The Taoiseach has been a king of colour - this grabbed journalists as firmly as his electorate, says Anne Marie Hourihane
THERE WAS an interesting moment on Prime Timelast Thursday. Mark Little was introducing what turned out to be one of the less predictable panel discussions of the week, on corruption in Irish politics. In his introduction, delivered to camera, Little replayed the events surrounding Bertie Ahern's resignation and concluded "Things certainly move fast in this business."
Around the country, viewers tried to work out exactly which business Mark meant: was it politics or show? But then we gave up, because really the lines between the two have been blurred for quite a while.
Last week, Bertie's supporters were bitter about the media, and its part in their hero's downfall. There were a lot of "I hope you're happy now" complaints. "Hounded by the media" was another frequently heard phrase. And for this Fine Gael is certainly to blame.
It is neither strange nor surprising that political journalists should have spent the last couple of years pursuing the Taoiseach with outlandish questions about money in suitcases and the advisability of paying tax. But it is rather peculiar that, while the media was doing that, Fine Gael was at home washing its collective hair.
Despite what my esteemed colleague Harry McGee wrote on Saturday about Fine Gael and its tactics over the tribunals, it is really hard for the ordinary person to remember that Fine Gael put the brakes on during the 2007 election. I mean, how can we tell when Fine Gael puts the brakes on? Does the man walking in front of them with the red flag sit down on the road? The thing is, since Fine Gael did put the brakes on they've never really found first gear again. And so the media became the opposition.
Ahern supporters always made out that journalists hated Bertie - but in fact we adored him. We're talking about your ordinary journalist here, not the journalists who supported Bertie and who presumed they knew his mind. And we're leaving aside the journalistic profession's overweening love for a powerful man, which makes groupies of us all. No, it was simply because Bertie was guaranteed colour for a journalist.

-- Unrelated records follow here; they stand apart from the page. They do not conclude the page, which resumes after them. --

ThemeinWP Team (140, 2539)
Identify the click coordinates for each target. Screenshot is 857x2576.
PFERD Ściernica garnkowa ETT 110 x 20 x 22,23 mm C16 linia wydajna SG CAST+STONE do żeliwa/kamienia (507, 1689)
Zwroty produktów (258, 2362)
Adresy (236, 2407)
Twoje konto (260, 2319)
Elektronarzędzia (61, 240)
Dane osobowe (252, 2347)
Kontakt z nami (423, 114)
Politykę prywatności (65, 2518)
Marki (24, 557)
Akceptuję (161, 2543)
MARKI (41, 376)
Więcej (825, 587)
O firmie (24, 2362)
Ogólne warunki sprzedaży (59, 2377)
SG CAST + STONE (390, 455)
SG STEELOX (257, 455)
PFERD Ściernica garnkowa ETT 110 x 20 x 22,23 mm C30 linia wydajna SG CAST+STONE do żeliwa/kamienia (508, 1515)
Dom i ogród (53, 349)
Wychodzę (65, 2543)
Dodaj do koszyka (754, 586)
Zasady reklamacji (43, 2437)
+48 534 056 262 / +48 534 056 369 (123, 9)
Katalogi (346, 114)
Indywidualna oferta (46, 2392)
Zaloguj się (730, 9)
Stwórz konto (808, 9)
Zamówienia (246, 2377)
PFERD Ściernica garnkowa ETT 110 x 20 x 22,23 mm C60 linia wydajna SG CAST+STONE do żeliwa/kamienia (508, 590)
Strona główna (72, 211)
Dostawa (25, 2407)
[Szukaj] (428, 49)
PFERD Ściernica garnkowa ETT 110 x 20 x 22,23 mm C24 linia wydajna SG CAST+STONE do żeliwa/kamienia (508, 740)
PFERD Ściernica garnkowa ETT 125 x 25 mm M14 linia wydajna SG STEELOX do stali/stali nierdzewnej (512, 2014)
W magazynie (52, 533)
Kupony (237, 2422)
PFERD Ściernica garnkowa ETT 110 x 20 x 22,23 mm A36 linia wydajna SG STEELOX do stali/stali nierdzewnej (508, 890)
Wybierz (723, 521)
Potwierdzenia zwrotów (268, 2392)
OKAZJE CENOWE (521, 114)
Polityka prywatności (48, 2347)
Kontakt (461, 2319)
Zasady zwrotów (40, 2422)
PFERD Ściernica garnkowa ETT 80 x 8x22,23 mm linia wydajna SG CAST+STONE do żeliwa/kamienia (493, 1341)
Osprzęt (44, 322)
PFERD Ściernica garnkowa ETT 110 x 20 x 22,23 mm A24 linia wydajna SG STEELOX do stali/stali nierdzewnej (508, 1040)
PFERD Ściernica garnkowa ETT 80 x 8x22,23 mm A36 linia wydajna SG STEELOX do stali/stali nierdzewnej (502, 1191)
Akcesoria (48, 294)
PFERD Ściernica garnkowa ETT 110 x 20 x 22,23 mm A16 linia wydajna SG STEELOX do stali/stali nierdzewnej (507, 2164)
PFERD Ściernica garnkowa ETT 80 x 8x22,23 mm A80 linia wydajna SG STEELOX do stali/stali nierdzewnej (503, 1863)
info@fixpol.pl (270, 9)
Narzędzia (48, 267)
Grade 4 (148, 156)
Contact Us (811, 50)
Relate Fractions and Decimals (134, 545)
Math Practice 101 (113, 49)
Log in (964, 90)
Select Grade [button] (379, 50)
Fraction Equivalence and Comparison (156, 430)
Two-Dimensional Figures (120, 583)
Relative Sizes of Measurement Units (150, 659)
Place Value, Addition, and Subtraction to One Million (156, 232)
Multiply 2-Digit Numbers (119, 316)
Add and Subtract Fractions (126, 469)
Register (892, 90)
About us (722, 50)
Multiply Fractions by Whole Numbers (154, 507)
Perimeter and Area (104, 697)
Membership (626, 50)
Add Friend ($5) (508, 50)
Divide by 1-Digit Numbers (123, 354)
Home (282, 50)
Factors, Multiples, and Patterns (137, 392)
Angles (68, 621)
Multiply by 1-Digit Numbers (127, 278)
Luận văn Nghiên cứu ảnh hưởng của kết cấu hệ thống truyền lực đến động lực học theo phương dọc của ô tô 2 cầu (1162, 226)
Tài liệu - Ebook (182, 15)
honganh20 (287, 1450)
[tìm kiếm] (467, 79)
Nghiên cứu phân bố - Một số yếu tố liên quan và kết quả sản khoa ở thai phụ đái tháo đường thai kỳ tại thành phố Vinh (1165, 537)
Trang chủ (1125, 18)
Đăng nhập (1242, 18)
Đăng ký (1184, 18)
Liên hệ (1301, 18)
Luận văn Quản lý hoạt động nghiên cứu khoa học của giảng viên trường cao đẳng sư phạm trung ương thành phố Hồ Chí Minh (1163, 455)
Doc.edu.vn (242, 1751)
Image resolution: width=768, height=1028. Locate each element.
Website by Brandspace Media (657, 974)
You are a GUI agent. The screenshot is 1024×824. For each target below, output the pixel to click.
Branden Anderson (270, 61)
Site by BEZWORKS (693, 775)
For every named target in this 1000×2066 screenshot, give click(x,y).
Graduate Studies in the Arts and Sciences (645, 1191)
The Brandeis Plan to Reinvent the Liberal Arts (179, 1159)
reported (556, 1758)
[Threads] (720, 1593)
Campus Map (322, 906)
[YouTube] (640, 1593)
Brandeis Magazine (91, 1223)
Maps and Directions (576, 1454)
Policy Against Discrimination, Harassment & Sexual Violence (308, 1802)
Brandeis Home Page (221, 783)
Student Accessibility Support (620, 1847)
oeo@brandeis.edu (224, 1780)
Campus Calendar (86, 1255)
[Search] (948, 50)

In the first place, he was so available that he made the doorstep news briefing (in which people with microphones rush at you in an unplanned melee) a staple of national political life. He seemed to prefer this method - whereby he spoke directly to the public - to answering pesky questions in the Dáil, where, let's face it, he never really shone. Bertie's love affair was not with the Dáil, it was with the public through the media. No wonder his backbenchers began to feel a little lonely.
Second, Bertie brought soap opera to politics: his pretty and unassuming daughters with their weddings and their bestsellers and their twins. His devotion to Manchester United. His girlfriend(s).
For journalists, it doesn't get much better than this. Add to this his considerable charm, his fondness for holy days of obligation and his compulsion to shake every hand offered to him and you have the media dream.
Most politicians are as boring as hell. Bertie was never boring. He often looked like he was enjoying himself.
Bertie has never had hobbies: politics was where he had his fun.
On Ash Wednesday this year, Bertie was photographed with the stain of half a volcano on his forehead, at the launch of a commemorative stamp to mark the 50th anniversary of the Munich air crash, in which some of Manchester United's Busby Babes perished. Hardened PR experts like Max Clifford would have to take hallucinogenic drugs for a year before they could come up with something that the press would find so delicious.
And so it came to pass that the media followed the thread of the story - or part of the story - as it unravelled from the tribunals. For those of us who don't receive Fine Gael press releases, there seemed to be nothing coming from that party but a screaming silence.
No wonder the media began to think that it was the Opposition, when the Opposition was closeted in purdah, watching the events unfold through an intricately carved screen that kept it safe from the outside world.
Or maybe Fine Gael is like those poor Japanese soldiers who ran for their lives during the second World War and hid in the jungle for 40 years. Meanwhile, modern life developed across the globe. When the soldiers finally emerged they had to be told that the war had been over for decades. They had spent all those years in hiding and in fear - for nothing.
It usually comes as a great shock to people involved in politics or show business - and, like Mark Little, I am including journalists in show business, where we probably belong - that large sections of the general public don't care much for their obsessions. (Girl in supermarket last Wednesday, when told of Bertie's resignation: "Sure, they're all the same.")
It may well be that one of the creeping legacies of the Ahern years is that the media and Fianna Fáil are in the same game - entertainment. And Fine Gael are the ones who now have to come up with a good story.